Last week, the CME Group confirmed that ClearPort, the system it uses to clear privately negotiated block trades in the over-the-counter energy and metals markets, had been hacked in July. While few details have been released on this incident, coming off recent incidents at NYSE and several large banks, this release should still be a reminder to all IT leaders.
As the largest futures marketplace, the CME Group has a large, sophisticated, and well-funded IT organization and there is no question that its IT systems are critical to its business operations and revenue. No doubt, its security programs are well-staffed and well-funded. Any security breaches of IT systems at the CME are unlikely to be the result of amateur mistakes.

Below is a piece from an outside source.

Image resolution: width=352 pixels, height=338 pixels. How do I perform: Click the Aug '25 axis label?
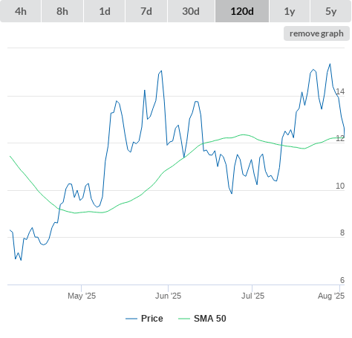pyautogui.click(x=331, y=296)
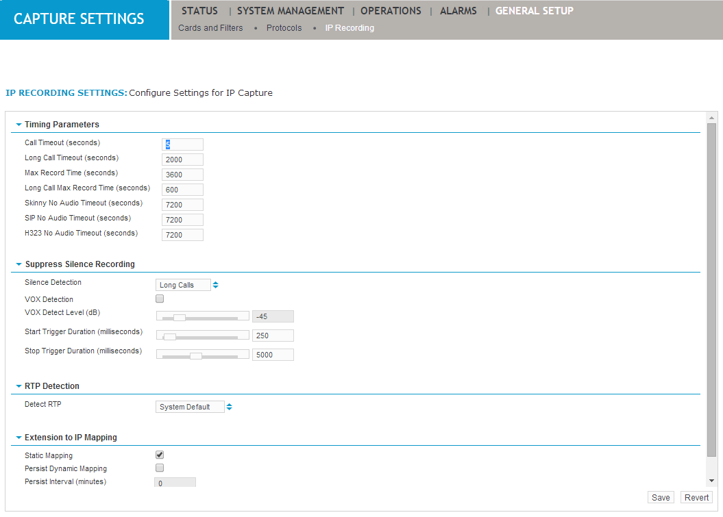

The question every IT leader should be asking themselves is if well run and well-funded IT organizations like the CME can have security incidents, how can the rest of us believe for a moment that we are not vulnerable to security attacks?
Long-gone are the days of “security by obscurity” – believing that by flying under the radar your systems will not be a target of cyber-crimes. Bored college kids wanting to vandalize a site for bragging rights are no longer the greatest threat to security. While there are still public incidents of hacktivism – using security to make a political point or claim rather than for financial gain – now most breaches occur either by accident (e.g., lost laptop) or are driven by disgruntled current and former employees, or those motivated by financial gain. These financial motives range from using a distributed denial of service attack to seek ransom from companies with on-line revenue streams to collection of credentials for the purposes of cyber theft. In these cases, you do not need to be as large as the CME Group to be a target – and in many cases smaller organizations are a more of a target because fewer resources are generally required to be successful in the attack. There have been some reports of smaller companies that are likely acquisition targets being targeted for security intrusion as a way to get into the larger, acquiring company’s network.
Business leaders should demand robust Cyber Security plans from their IT leaders. Many frameworks exist to develop such plans, but the initial process should follow a few clear phases:
- Risk Assessment
- Risk Mitigation
- Ongoing Security Program of assessment and improvement
Risk Assessment will identify the critical infrastructure and applications that support a business – including any that contain sensitive information. Risk mitigation will entail implementing the specific technologies and processes required to protect the identified at-risk assets. Most importantly, a process to regularly review the assets and risks must be implemented because the risk factors and attack vectors are constantly changing. Security is a never ending effort – and ignoring the risk because your company is too small is no longer an option. Either your customers or regulators will be expecting to see your Cyber Security plans and all eyes will be on you if, or more likely when, you have a security incident.